だが次ページ、ガラスの棺に眠る姫とそれを見守る王子の挿絵を見たとたんに、切れかけたやる気スイッチが再び入った。
(ああ、だめだ。諦めちゃ)
首をブルブルと振ると、不安を無理やり押しつけて次に進む。
(三つ目は……行き倒れている男の人、か)
ユウキはますます混乱してきた。行き倒れの男を拾うような話など聞いたことがない気がしたのだ。挿絵を見てもそんなシーンは見つからない。
「いきなり難易度、上げ過ぎだよね……」
肩を落としてグリムへの不満を漏らすユウキだったが、なんとか思考の縁にしがみついた。ここで諦めたら、振り出しに戻ってしまう。せめて一歩だけでも進みたい。

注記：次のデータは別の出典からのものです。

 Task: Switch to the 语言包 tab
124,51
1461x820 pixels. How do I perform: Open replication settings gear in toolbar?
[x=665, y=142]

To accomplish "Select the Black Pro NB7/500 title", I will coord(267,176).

(まだ、まだ材料はある。ほら、そうだ。わたしは今から結婚するかもしれないんだし――)
ユウキはぐっとこらえて四つ目のエピソードを書こうとして……目を見開いた。
(結婚!? ――って……わたし、他人事みたいにぼうっとしてたらだめじゃない?)
ついつい物語を完結に導くというルールの上で考えてしまっていたけれど、さすがに結婚にはすさまじい拒絶反応が出た。
(だって――結婚とか、したくないし!)
そう考えたとき、するり、と『クリス以外とは』と頭のなかに浮かんできてしまった。
同時に、白雪姫である自分が彼の目の前で目を覚まし、彼が自分に結婚を申し込むところまでが眼裏に怒涛の勢いで浮かび上がる。ユウキは、ぎょっとしてその妄想を追い払おうとする。

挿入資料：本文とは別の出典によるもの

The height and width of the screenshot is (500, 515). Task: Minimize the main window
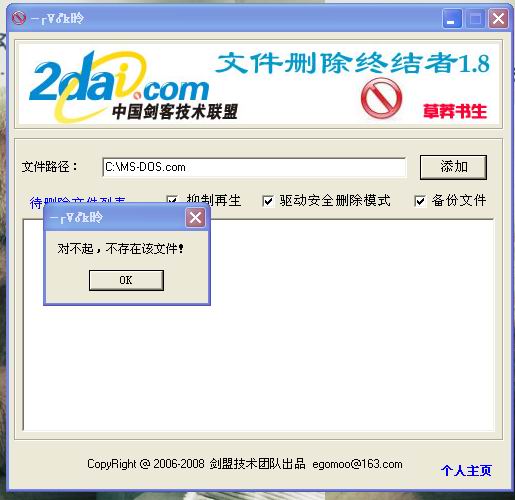click(x=452, y=19)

「いやいやいや――だから、わたしはクリスには待たないでって言いに来たんであって――」
だがいくら追い払おうとしても、暴れだしたユウキの心にはなかなか蓋ができない。膨れ上がる気持ちが恐ろしい。慌てて理由を探して口に出す。とにかく頭を切り替えたかった。
「そうだ! わたしってそもそもオフィーリアの身代わりだよ!? やばいって!」
と、その時、部屋の扉がノックされて、訝しげな顔をしたハンナが現われた。